---- Record set

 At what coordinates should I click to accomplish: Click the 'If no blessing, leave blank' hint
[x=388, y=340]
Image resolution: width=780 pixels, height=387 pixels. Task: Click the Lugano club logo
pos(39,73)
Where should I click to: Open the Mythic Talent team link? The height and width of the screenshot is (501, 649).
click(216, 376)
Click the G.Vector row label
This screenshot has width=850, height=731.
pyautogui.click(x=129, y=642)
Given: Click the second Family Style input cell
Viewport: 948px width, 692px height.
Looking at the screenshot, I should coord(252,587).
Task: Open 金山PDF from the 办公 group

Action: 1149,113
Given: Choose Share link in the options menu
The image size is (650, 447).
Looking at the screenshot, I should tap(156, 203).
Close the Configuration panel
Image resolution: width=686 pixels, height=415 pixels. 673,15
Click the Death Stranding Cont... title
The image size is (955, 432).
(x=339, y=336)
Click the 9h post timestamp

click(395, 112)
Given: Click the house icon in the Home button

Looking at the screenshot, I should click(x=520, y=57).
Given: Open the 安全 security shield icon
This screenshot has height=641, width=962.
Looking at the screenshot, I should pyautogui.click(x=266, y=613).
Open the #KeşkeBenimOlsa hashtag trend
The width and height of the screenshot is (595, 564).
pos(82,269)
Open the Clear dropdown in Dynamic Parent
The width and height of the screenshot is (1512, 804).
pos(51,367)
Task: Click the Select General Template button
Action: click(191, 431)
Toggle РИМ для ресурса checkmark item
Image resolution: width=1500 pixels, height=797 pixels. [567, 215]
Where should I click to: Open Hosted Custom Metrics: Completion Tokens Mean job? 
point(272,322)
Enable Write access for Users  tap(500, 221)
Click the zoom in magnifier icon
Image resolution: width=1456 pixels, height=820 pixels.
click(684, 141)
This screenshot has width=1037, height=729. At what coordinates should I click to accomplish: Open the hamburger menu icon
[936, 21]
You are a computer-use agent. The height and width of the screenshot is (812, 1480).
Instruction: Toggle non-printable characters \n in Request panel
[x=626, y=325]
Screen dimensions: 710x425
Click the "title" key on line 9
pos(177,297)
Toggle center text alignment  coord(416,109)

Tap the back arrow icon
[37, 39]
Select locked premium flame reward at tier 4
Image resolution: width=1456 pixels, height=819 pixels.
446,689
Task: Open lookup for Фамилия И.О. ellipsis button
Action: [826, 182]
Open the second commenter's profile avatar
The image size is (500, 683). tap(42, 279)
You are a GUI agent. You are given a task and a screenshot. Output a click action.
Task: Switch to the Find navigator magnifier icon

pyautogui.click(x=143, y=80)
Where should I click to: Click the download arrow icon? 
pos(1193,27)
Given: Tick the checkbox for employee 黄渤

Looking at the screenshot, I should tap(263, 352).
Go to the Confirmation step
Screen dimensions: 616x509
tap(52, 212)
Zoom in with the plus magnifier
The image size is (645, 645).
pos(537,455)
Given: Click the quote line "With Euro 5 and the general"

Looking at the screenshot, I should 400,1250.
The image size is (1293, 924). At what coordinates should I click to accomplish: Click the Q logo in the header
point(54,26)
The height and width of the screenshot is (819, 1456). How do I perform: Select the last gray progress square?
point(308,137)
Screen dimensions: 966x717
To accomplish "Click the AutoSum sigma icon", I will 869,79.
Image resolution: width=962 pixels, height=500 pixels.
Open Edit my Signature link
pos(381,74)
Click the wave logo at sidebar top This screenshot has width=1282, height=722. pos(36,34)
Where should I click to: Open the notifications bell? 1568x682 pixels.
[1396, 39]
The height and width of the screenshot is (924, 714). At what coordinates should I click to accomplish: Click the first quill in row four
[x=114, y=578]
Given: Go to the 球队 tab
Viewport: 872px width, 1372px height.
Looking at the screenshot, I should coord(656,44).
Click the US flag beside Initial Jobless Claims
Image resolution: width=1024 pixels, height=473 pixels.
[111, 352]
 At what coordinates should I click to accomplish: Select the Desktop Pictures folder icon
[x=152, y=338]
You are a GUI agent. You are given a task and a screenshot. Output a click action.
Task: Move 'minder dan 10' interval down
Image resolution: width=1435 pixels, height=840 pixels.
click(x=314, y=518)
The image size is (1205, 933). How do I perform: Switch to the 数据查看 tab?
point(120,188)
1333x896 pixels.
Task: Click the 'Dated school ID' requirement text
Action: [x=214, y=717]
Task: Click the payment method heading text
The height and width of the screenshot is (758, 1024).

--------

→ **Activity**: Using the records above, write out exactly the lines between the one holding "Click the wave" and the one holding "Given: Go to the 球队 tab", inclusive; leave everything else out.

→ **Written response**:
Click the wave logo at sidebar top This screenshot has width=1282, height=722. pos(36,34)
Where should I click to: Open the notifications bell? 1568x682 pixels.
[1396, 39]
The height and width of the screenshot is (924, 714). At what coordinates should I click to accomplish: Click the first quill in row four
[x=114, y=578]
Given: Go to the 球队 tab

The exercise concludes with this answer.